C’est pour cela que, pour vous, “l’objectif à atteindre” est celui où “le travail scénographique se dissout entièrement dans le mélange qu’est le spectacle” ?
M. B. : Pour moi oui. Un spectacle n’est fait que d’un ensemble de compétences et de talents qui se rassemblent. Et si l’un d’entre eux est trop visible, c’est souvent au détriment du spectacle dans son entier.
L’œuvre scénographique n’existe donc jamais pour elle-même ?
M. B. : Pour moi non. Mais je sais que c’est assez mal vécu par un certain nombre de mes collègues. J’ai un souvenir assez fort d’un Festival d’Avignon In dans lequel nous étions allés jouer. Une photographe faisait le tour des plateaux pour photographier les dispositifs scéniques des différentes créations. Je me souviens de ma perplexité en regardant les images, en me disant que cela n’avait aucun sens et ne racontait absolument pas le spectacle. Il manquait l’essentiel. Cela reste une base de ce que j’ai essayé d’expliquer à des étudiants : le scénographe crée un alphabet. Au mieux, il peut écrire des mots. Mais ce n’est pas à lui d’écrire les phrases et les chapitres. Pour moi, une bonne scénographie est quelque chose qui a un trou, qui comporte un vide, qui appelle à ce que ce vide soit comblé par la présence d’acteurs, de mouvements, de la lumière ou du son. La scénographie ne doit pas prendre toute la place.

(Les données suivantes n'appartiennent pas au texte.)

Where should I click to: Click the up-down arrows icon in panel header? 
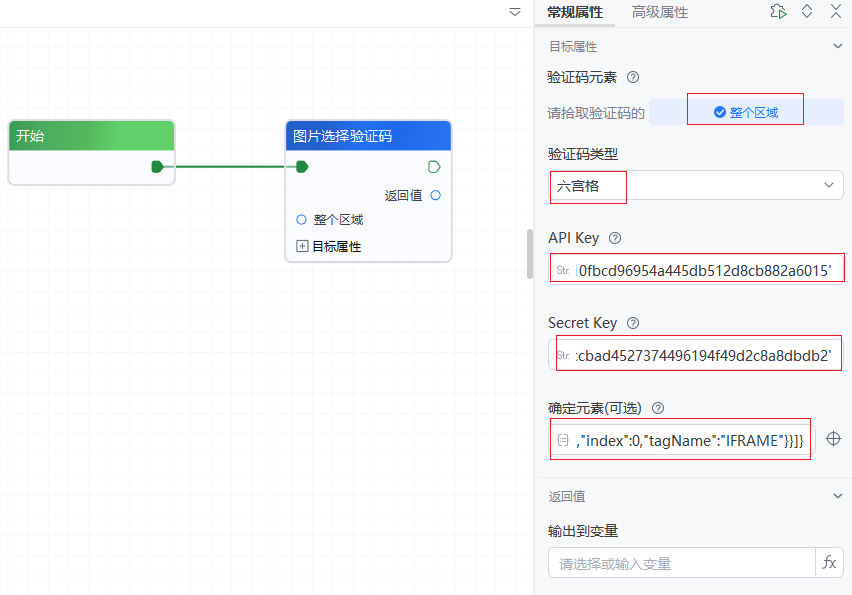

D’où l’importance d’avoir une bonne compréhension de ce que les autres font ?
M. B. : Exactement. Et à l’École je suis obligé d’amener les étudiants vers une pensée de l’amont puisqu’ils vont spontanément vers la construction de l’espace, en même temps que la construction de la mise en scène.
L’idée n’est-elle pas aussi de leur laisser le choix de se diriger empiriquement vers tel ou tel domaine ?
M. B. : C’est exactement cela. Lorsque je dois expliquer à des gens comment fonctionne l’École, je leur dis qu’il y a d’abord un tronc commun, comme celui d’un arbre ; puis que l’étudiant va prendre la branche principale, puis le rameau, et dans le meilleur des cas, va trouver la feuille qui est son endroit de compétence maximum. Tout en pouvant par la suite revenir à la branche. Mais tout part vraiment d’un tronc et c’est l’étudiant qui va, au travers de ce qu’il va vivre dans l’École, découvrir qui il est et où il va. Lorsque nous demandons aux candidats ce qu’ils veulent faire, tous répondent qu’ils veulent devenir metteur en scène. Puis je constate quatre ans après que certains s’accomplissent et sont heureux à d’autres endroits du plateau. L’objectif de l’École est que, lorsqu’ils en sortent, ils savent ce qu’ils veulent faire et qu’ils savent faire un spectacle. Mais il faut aussi qu’ils soient conscients des éléments techniques qui peuvent spécifiquement leur manquer dans le cadre d’un projet. Pour ensuite pouvoir aller les chercher là où ils se trouvent.